Once you figure it out, you can develop a proper plan of action. If it's a habit, your plan should consist of how to break the chain of actions or events that ultimately lead up to the binge. Like if you return home from school, you always set down your bag in your room, go to the bathroom, wander into the kitchen, open up the cabinets, and then start munching away -- you can break it by making a plan to stay in your room, or avoid the kitchen by watching TV in the living room, or play a video game or read a book. Basically, set up a semi-specific plan like "after I go to the bathroom, I will read a book in my room for an hour." and practice following it. You replace one habit with another.

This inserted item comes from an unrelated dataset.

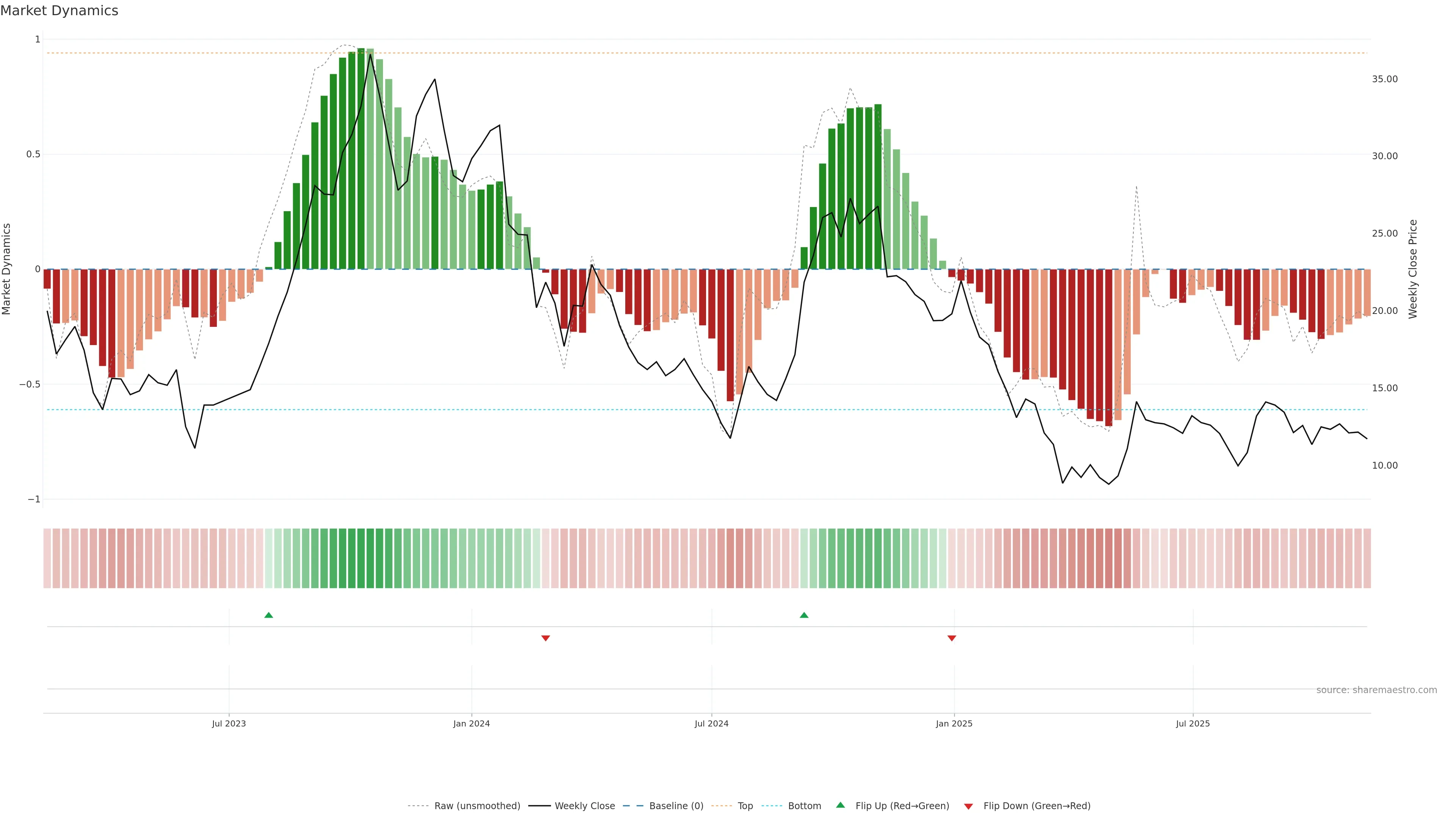Viewport: 1456px width, 819px height.
Task: Click the black Weekly Close line swatch in legend
Action: (x=539, y=806)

If it's emotional, same thing. "If I am feeling frustrated, then I will go for a walk outside." or "If I am frustrated, then I will listen to music." Create a "If I am feeling [emotion], then I will [action]."
2. Plan strategic eating times. People who are restricting are still eating every day. When people create "strict" eating rules, they are less likely to slip up. If it is a too strict of a rule, you will feel overwhelmed and think "screw it" and binge at the moment of weakness. If you can't do 600 Calories right away, then do 900. 900 is too hard? then 1200. Decide what food options ARE able to be eaten, like peanut butter on toast, an apple, or an egg for breakfast so if one option isn't available, you have a back-up plan.

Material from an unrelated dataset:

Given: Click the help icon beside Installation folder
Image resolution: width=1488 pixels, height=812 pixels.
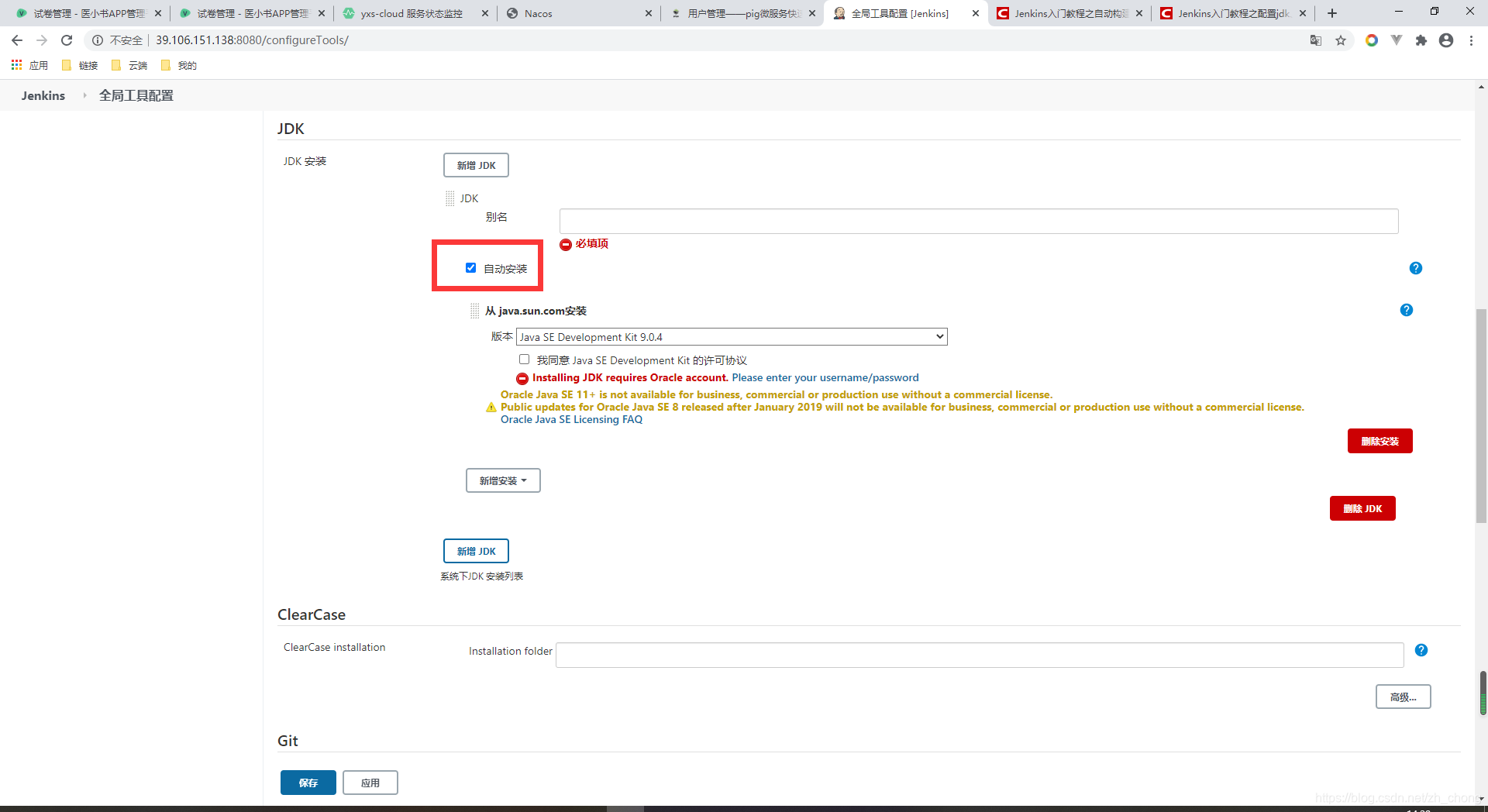Looking at the screenshot, I should [x=1421, y=650].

The "strategic eating plan" would also include what to do in case you can't stick to your regular routine. Family decides to eat out? Friend offers you cake? You're too busy to eat lunch one day? Have a plan for each scenario. Mentally imagine yourself doing the actions to assess if it is plausible or if you feel like it would be too hard. Revise them if they fail. Assess WHY they didn't work, and think creative and practical ways to address the failure. Family eating out at favorite restaurant? eat an apple before you leave so your hunger signals are suppressed and you have more will to avoid binging on your favorite dish.
3. Start off easy. The biggest mistake people make is when they think "I'll jump right into eating 300 Calories every day and exercising 500 Calories and do this until I lose 20 pounds!" They have such high expectations, and their "plan" is way too vague to actually work. What food will you eat? When will you eat? What exercises? When? What are your backup options? How will you assess if this is working? What will you do when you start feeling overwhelmed? What's that backup?
If right now you are eating 200 calories and binging/purging on 2000, that's a sign that you made a too difficult calorie goal. Try a different goal where you eat more throughout the day, like 1000 calories, and your binge urges will be smaller. THEY WILL NOT COMPLETELY GO AWAY, BUT THE URGES WILL BE WEAKER SO THAT YOUR "IF-THEN" PLANS WILL BE RELATIVELY EASIER TO FOLLOW. The goal is to make those "if-then" plans a HABIT. If your plans are well crafted, they will prevent most, if not all, binging and purging.
4. This does take time. The arbitrary "three weeks to form a habit" is bullshit. You can develop a habit in five days. You can take two months to develop a habit. It's all on how much change is needed to form the new habit, and how automatic the bad habit you are trying to break is.
This builds off number 1. You need to know the ins and outs of the habit you are trying to break so you can make changes that take as little effort as possible. Want to exercise in the morning, but have a tough time getting up to actually do it? learn WHY you don't want to get up. Is it because you hate grabbing your shoes across your room? put them beside your bed so you step on them when you get out from under the covers. Is it the pain of putting on a sports bra? wear that bra when you go to sleep. Little changes like that can make a world of a difference, but you NEED to know what you have to change.
This is the rough version. I will make it easier to read when I have a chance.